"Given current trends, we will not be able to pay all 2011 obligations," said Joseph Corbett, the agency's chief financial officer.

Cash flow seems on track to handle 2010 operations, Corbett said, but it is uncertain whether sufficient liquidity will be in place for 2011 after the agency must make a $5.5 billion payment on Sept. 30 to prefund retiree health benefits.

"It is clear that a liquidity problem is looming and must be addressed through fundamental changes requiring legislation and changes to contracts," Corbett said.

A U.S. law mandates these annual payments through 2016 to prefund benefits, a requirement not placed on any other government agency.
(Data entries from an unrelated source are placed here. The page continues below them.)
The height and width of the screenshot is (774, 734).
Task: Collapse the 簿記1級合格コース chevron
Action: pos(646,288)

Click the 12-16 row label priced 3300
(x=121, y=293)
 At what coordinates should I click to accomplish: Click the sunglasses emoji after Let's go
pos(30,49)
The Postal Service is pushing for legislation that would restructure this payment schedule.

Congress lowered the amount the Postal Service was obligated to pay to prefund benefits in 2009, but there has been no indication that will happen again this year.
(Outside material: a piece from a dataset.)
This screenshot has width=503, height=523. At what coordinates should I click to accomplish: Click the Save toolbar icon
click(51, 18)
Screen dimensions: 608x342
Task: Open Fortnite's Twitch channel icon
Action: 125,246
The likely cash shortfall is made worse by the continuing downward spiral in mail volume, as more Americans communicate by email and electronically pay their bills.

Some 40.9 billion pieces of mail were delivered in the third quarter that ended June 30, falling 1.7 percent from the same period a year ago.

While the global recession sparked unprecedented drops in mail volume, the increased popularity of email and competition from FedEx Corp, United Parcel Service Inc and other delivery services have long cut into the agency's mail volume.

Postmaster General John Potter said the Postal Service is expected to achieve around $3 billion in cost reductions in 2010 through cuts in work hours to match declining volumes and other initiatives, but more is needed to secure the agency's fiscal stability.

"It also will require that the Postal Service gain flexibility within the law to move toward five-day delivery, to adjust our network as needed, to develop new products the market demands, and to work with our unions to meet the challenges ahead," he said.